(Cheers.) Mr Chamberlain denies that he ran away from the debate in the House of Commons. I don’t accuse him of running away. I saw a phrase in the war report this morning which expresses the situation exactly. He did not run away, he executed a strategic movement to the rear. (Much laughter.) Mr Chamberlain is very angry because Lord Hugh Cecil – (cheers) – accused him of cowardice. I don’t accuse him of cowardice; I think he acted as a wise and prudent man – (laughter) – in shirking the debate, because the plain truth is that his supporters are so incompetent that his arguments are such rubbish, that his figures are such figures – (laughter) – that he dare not submit them to the free and unprejudiced debate of the House of Commons. (Cheers.) No, he will keep them for the meetings of the Tariff Reform League in the country, those meetings which are attended by carefully selected working men in dress clothes and unemployed who pay 15s. a piece for their tickets. (Laughter.)
We are here this afternoon to celebrate the centenary of Mr Cobden, and I am proud of the high and honourable duty which has been entrusted to me in moving this resolution. It is the fashion nowadays to speak with a great deal of contempt of the Manchester School, and no abuse seems to be bad enough for Mr Cobden. But I venture to think there will be some of you here who will believe it is very nearly time that the peaceful, philanthropic, socialising doctrines of Mr Bright and Mr Cobden were a little more considered by the statesmen who rule our land. (Cheers.) We do not pretend that everything Mr Cobden said was right, or that the political system of thought which he established was a complete and final revelation of worldly wisdom. But in the long stairway of human progress and achievement which the toil and sacrifice of generations are building it was Cobden’s work to lay a mighty stone. (Cheers.) Other stones had been laid upon that stone, stones of social standards and social reform, stones of Imperial responsibility, and you have only got to walk about the streets of London to see that there is plenty more work waiting to be done by a master mason. (Cheers.) But we believe that the work which Cobden did was done for ever; that the stone he laid shall never be transplanted, that the heights he gained shall never be abandoned. (Cheers.) We may differ among ourselves, we probably do, as to how far, how fast, or in what direction we shall move forward, but on one point we are all agreed – we are not going back one inch, (Loud and prolonged cheers.) We are not going back because the principles we defend are principles which endure from one generation to another. Men change, manners change, customs change, Governments and Prime Ministers change, even Colonial Secretaries change – (laughter) – sometimes they change their offices, sometimes they change their opinions. (Laughter.) But principles do not change. Whatever was scientifically true in the economic proportions which were established 60 years ago in the controversy of a far greater generation than our own is just as true in 1904 as it was in 1846, and it will still be true as long as men remain trading animals on the surface of the habitable globe.
‘FOR FREE TRADE’
16 June 1904
Cheetham Hill Manchester
By now Churchill had thrown himself wholeheartedly into the battle against Protectionism and on the side of Free Trade.

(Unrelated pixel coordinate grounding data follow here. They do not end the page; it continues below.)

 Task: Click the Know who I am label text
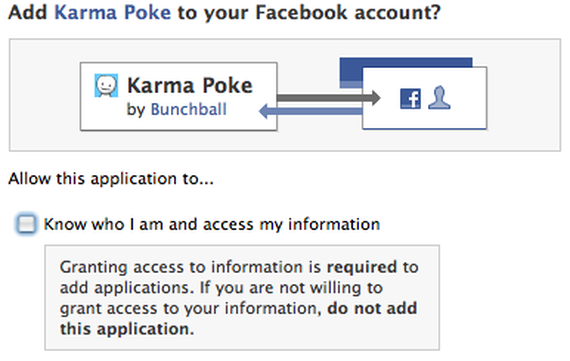212,224
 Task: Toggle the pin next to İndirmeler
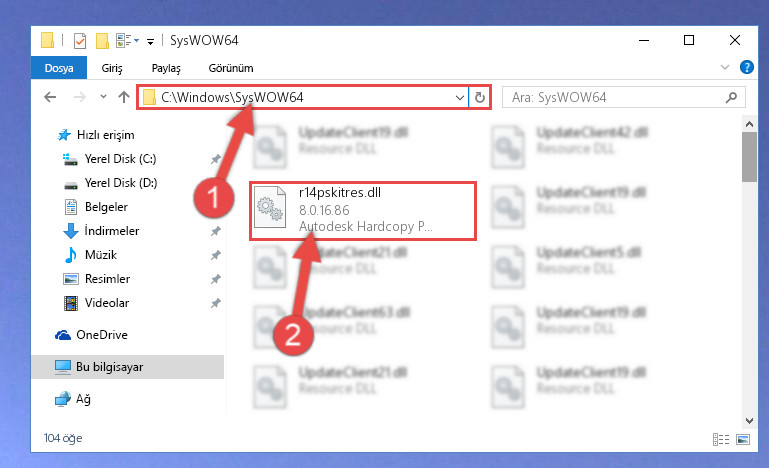coord(215,231)
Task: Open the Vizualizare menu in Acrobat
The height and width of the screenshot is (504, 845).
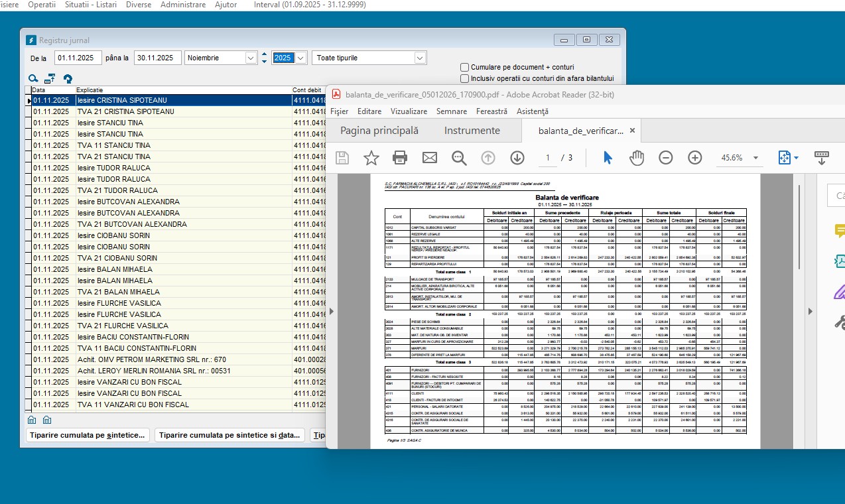Action: click(409, 111)
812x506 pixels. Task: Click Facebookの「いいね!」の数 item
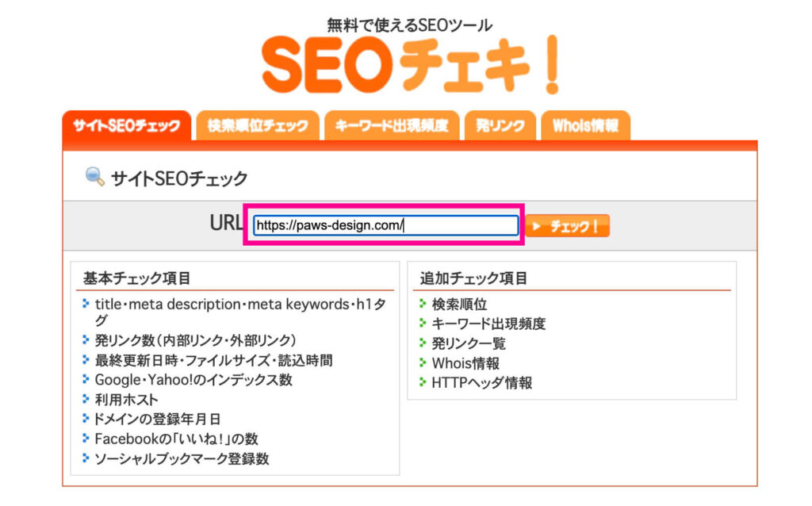coord(176,439)
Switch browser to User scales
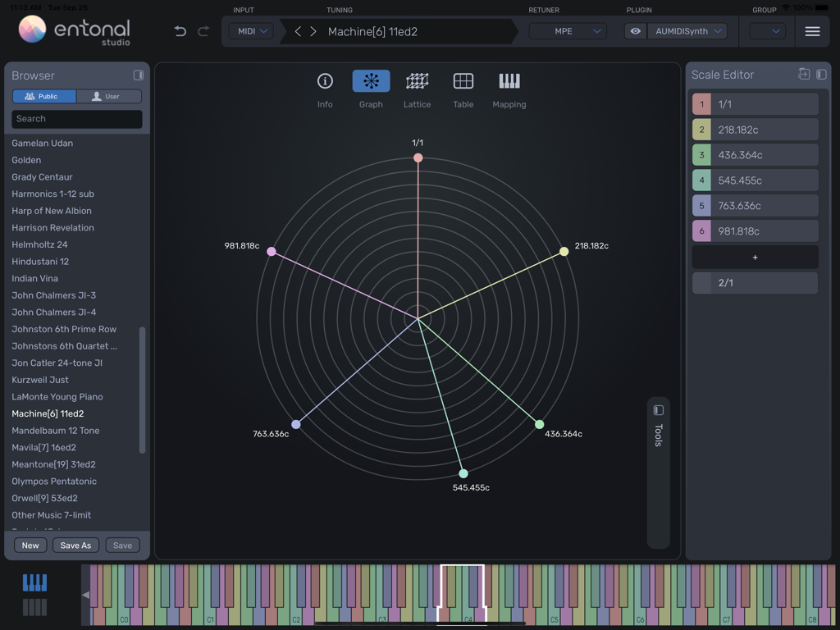The width and height of the screenshot is (840, 630). pyautogui.click(x=109, y=96)
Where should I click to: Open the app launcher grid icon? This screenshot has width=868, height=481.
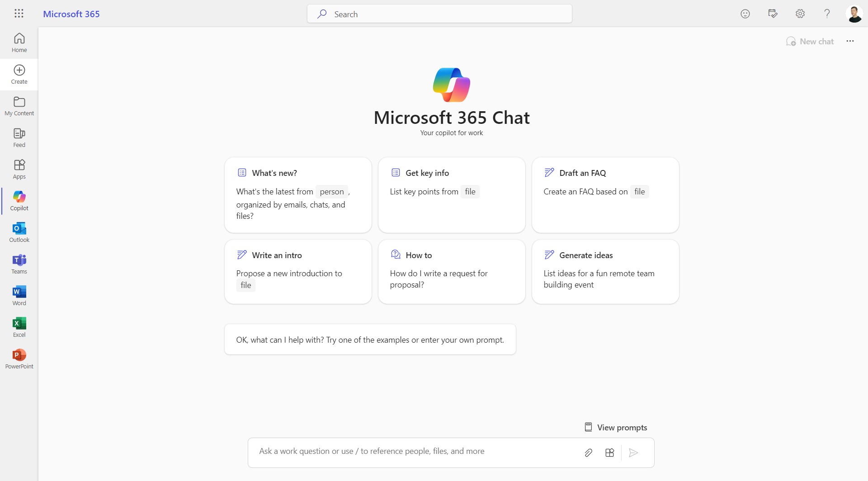pos(19,14)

We are gathered here and I stand here with Liberal support as the Free Trade candidate for North-west Manchester because a distinguished politician has changed his mind. Many people change their minds in politics. Some people change their minds to avoid changing their party. – (Laughter.) Some people change their party to avoid changing their mind. – (Renewed laughter.) There have been all sorts of changes in English politics, but I think that Mr Chamberlain’s change is much the most remarkable of any that history records. – (Hear, hear.) When you think that the man who broke up or was breaking up the Liberal Government of 1885 by being more Radical than Mr Gladstone, and was driving the Duke of Devonshire out of the Liberal party and Liberal Government in 1885, is the man who is now breaking up the Conservative Government in 1904 by being more Tory and more reactionary than any Conservative in that government, I think you will agree with me that it is a world’s record – (laughter and cheers), – that it is less like an ordinary political manoeuvre than like one of those acrobatic feats which are so popular in circuses and hippodromes. There is one particular feat of which I am forcibly reminded tonight – the novel and exciting spectacle of ‘looping the loop’. – (Laughter.) It is a very dangerous and a very difficult performance. I don’t know whether you have ever seen it. Sometimes it succeeds and sometimes it fails. When it succeeds great applause is accorded to the performer. When it fails he is usually carried away on a shutter.